- _Dataset content_
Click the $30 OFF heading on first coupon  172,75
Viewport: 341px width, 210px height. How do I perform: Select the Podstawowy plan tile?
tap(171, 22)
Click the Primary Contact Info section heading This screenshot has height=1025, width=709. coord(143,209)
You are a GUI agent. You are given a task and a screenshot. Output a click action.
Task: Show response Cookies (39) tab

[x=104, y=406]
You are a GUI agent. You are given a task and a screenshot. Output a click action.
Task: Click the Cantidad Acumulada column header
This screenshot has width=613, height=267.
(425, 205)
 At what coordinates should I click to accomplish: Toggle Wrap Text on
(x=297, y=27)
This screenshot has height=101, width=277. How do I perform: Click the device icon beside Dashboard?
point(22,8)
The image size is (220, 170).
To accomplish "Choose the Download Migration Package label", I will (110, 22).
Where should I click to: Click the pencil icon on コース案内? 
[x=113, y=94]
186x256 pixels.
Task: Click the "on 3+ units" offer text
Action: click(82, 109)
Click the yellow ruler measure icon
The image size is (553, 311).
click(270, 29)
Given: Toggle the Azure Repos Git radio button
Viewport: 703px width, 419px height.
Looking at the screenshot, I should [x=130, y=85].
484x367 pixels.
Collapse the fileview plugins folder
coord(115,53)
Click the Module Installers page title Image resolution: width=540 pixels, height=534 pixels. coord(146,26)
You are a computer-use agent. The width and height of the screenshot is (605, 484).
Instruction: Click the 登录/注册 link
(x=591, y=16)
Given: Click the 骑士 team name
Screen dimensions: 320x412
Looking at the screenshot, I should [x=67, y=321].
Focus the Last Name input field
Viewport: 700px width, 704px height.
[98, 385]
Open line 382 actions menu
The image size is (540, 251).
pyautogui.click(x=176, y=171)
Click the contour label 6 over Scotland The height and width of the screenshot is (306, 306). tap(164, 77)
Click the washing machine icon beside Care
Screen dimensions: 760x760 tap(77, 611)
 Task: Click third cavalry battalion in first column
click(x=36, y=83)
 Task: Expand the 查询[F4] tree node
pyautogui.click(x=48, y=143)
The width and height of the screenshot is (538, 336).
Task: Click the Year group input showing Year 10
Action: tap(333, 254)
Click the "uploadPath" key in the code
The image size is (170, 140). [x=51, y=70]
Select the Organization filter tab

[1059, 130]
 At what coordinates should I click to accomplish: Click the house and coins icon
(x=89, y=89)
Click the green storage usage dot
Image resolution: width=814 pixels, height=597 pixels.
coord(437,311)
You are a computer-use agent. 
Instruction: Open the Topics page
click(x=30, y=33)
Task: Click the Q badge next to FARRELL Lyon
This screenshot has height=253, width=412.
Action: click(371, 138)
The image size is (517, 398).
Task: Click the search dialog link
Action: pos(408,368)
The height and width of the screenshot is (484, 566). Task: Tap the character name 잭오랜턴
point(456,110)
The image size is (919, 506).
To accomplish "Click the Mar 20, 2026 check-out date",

- _Your assignment_
Reproduce every line of the material above exactly.

- _Problem solution_
Click the $30 OFF heading on first coupon  172,75
Viewport: 341px width, 210px height. How do I perform: Select the Podstawowy plan tile?
tap(171, 22)
Click the Primary Contact Info section heading This screenshot has height=1025, width=709. coord(143,209)
You are a GUI agent. You are given a task and a screenshot. Output a click action.
Task: Show response Cookies (39) tab

[x=104, y=406]
You are a GUI agent. You are given a task and a screenshot. Output a click action.
Task: Click the Cantidad Acumulada column header
This screenshot has width=613, height=267.
(425, 205)
 At what coordinates should I click to accomplish: Toggle Wrap Text on
(x=297, y=27)
This screenshot has height=101, width=277. How do I perform: Click the device icon beside Dashboard?
point(22,8)
The image size is (220, 170).
To accomplish "Choose the Download Migration Package label", I will (110, 22).
Where should I click to: Click the pencil icon on コース案内? 
[x=113, y=94]
186x256 pixels.
Task: Click the "on 3+ units" offer text
Action: click(82, 109)
Click the yellow ruler measure icon
The image size is (553, 311).
click(270, 29)
Given: Toggle the Azure Repos Git radio button
Viewport: 703px width, 419px height.
Looking at the screenshot, I should [x=130, y=85].
484x367 pixels.
Collapse the fileview plugins folder
coord(115,53)
Click the Module Installers page title Image resolution: width=540 pixels, height=534 pixels. coord(146,26)
You are a computer-use agent. The width and height of the screenshot is (605, 484).
Instruction: Click the 登录/注册 link
(x=591, y=16)
Given: Click the 骑士 team name
Screen dimensions: 320x412
Looking at the screenshot, I should [x=67, y=321].
Focus the Last Name input field
Viewport: 700px width, 704px height.
[98, 385]
Open line 382 actions menu
The image size is (540, 251).
pyautogui.click(x=176, y=171)
Click the contour label 6 over Scotland The height and width of the screenshot is (306, 306). tap(164, 77)
Click the washing machine icon beside Care
Screen dimensions: 760x760 tap(77, 611)
 Task: Click third cavalry battalion in first column
click(x=36, y=83)
 Task: Expand the 查询[F4] tree node
pyautogui.click(x=48, y=143)
The width and height of the screenshot is (538, 336).
Task: Click the Year group input showing Year 10
Action: tap(333, 254)
Click the "uploadPath" key in the code
The image size is (170, 140). [x=51, y=70]
Select the Organization filter tab

[1059, 130]
 At what coordinates should I click to accomplish: Click the house and coins icon
(x=89, y=89)
Click the green storage usage dot
Image resolution: width=814 pixels, height=597 pixels.
coord(437,311)
You are a computer-use agent. 
Instruction: Open the Topics page
click(x=30, y=33)
Task: Click the Q badge next to FARRELL Lyon
This screenshot has height=253, width=412.
Action: click(371, 138)
The image size is (517, 398).
Task: Click the search dialog link
Action: pos(408,368)
The height and width of the screenshot is (484, 566). Task: Tap the character name 잭오랜턴
point(456,110)
The image size is (919, 506).
To accomplish "Click the Mar 20, 2026 check-out date",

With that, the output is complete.